X failure after upgrade to Meerkat (Ubuntu 10.10)
Joshua Judson Rosen
rozzin at geekspace.com
Sun Oct 17 11:07:24 EDT 2010
Bruce Labitt <bruce.labitt at myfairpoint.net> writes:
>
> Anyone know where the X stuff is hidden (umm, normally
> stored) in Ubuntu so I can get X to work again?
>
> Context: 10.04 machine, freshly updated, then took the bait of going
> to 10.10 last night. (An auxilliary machine, nothing important on
> it yet. Trying to get koha running on it.) During the upgrade,
> there was a failure in downloading a chinese ttf font.
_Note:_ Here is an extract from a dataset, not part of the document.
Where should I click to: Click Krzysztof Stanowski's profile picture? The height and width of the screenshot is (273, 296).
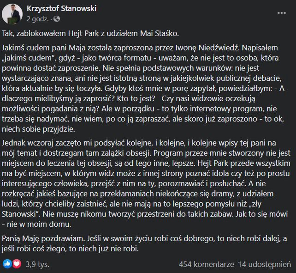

System
> claimed to recover by running dpkg --config -a and said all was
> ok. When it started for the first time I got the Ubuntu 10.10 splash
> - then much churning, and finally dumping to console. The error
> that seemed to pop up was it could not find the nvidia driver.
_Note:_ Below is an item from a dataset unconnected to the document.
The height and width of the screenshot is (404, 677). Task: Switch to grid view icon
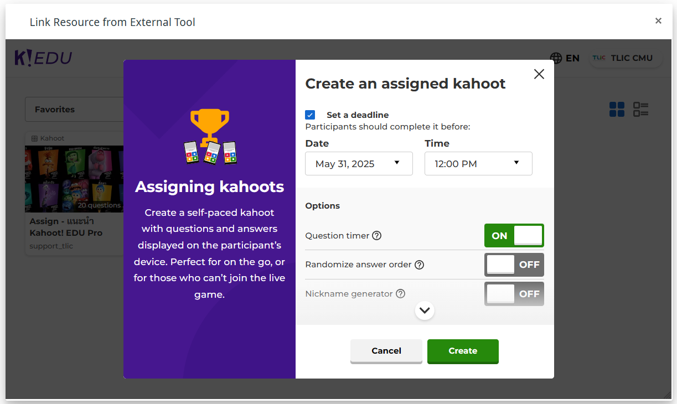click(x=617, y=110)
> Despite the obvious reasons why nvidia s*cks, why would 10.10 decide
> to dump nvidia support? The video card in question is OLD, but it is
> good enough.
If it's that old, does Nvidia still actually support it?
And does the driver that Xorg ships (Nouveau, in the
xserver-xorg-video-nouveau package) not work?
> So how does one start the X configuration again? IIRC,
> there used to be routines like xf86config, etc that could be
> used to reconfig X. All I need to is to get the screen
> going again at some half decent resolution. Eventually, it
> would be nice to have something like 1600x1080 or so.
Isn't /etc/X11/xorg.conf supposed to be basically empty
on Ubuntu, these days, with everything autoconfigured?
Just ensure that you have an applicable driver installed
and it should work?
--
"Don't be afraid to ask (λf.((λx.xx) (λr.f(rr))))."